3. Steam Them
Steaming your eggs can provide you with easy-to-peel eggs that look and taste just like their hard boiled counterparts. To steam your eggs, place an inch or two of water in the bottom of a pot and place a steamer basket over the top. Bring the water to boiling, then add a layer of eggs to the steamer basket. Cover the pot and continue boiling the water for about 12 minutes, allowing the steam to cook the eggs. Then, plunge the eggs in ice water to stop the cooking process.
2. Use Older Eggs
If you have a choice, choose eggs closer to their expiration date for making hard boiled eggs.
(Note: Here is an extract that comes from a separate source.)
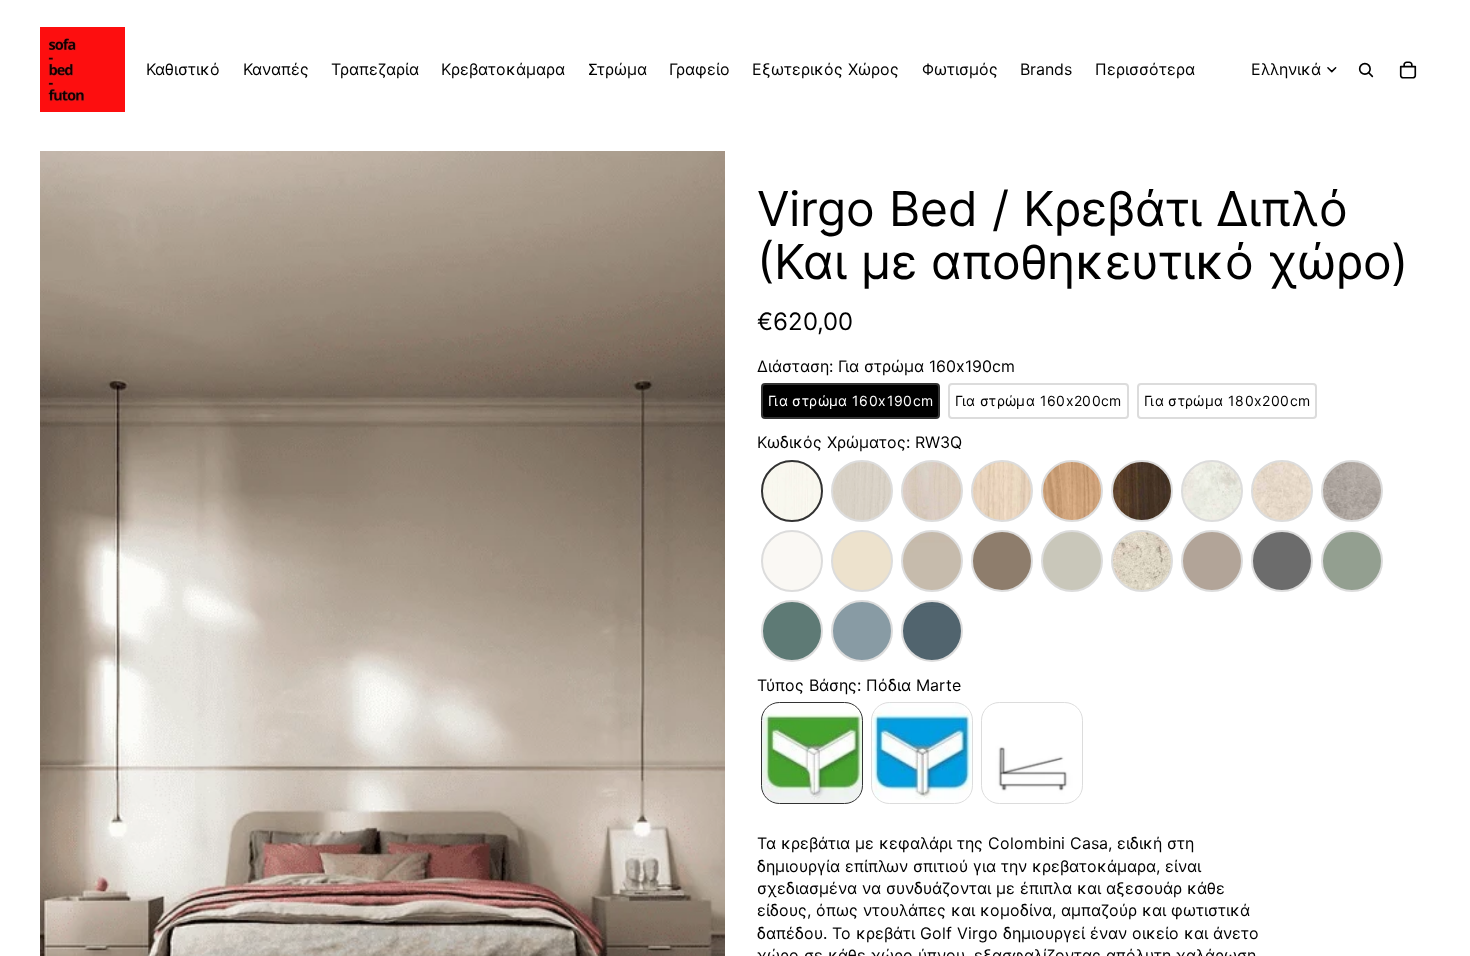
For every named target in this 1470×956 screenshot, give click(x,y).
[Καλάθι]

According to The Incredible Egg, refrigerated raw whole eggs in their shells can last four to five weeks beyond the packing date listed on the carton. Slightly beaten raw whole eggs can last in your refrigerator for up to two days. Meanwhile, raw egg whites are good for up to four days in the fridge. Hard boiled eggs in their shells are good for up to one week in the refrigerator while peeled hard boiled eggs are at their best the same day they are cooked.
1. Try Vinegar in the Water
Wholesome Yum recommends adding vinegar to the water in order to make peeling your eggs easier. The acidity of the vinegar helps to soften up the shells so they slide off more easily. Hard-boiled eggs make a great addition to potato salad. Spicy Southern Kitchen has a recipe for Southern Potato Salad. This recipe utilizes russet potatoes, mayonnaise, mustard, apple cider vinegar, sweet onion, celery, and pickle relish. Martha Stewart has a recipe for Mashed Avocado and Egg Toast that calls for avocado, a hard boiled egg, chives, and toasted whole grain bread.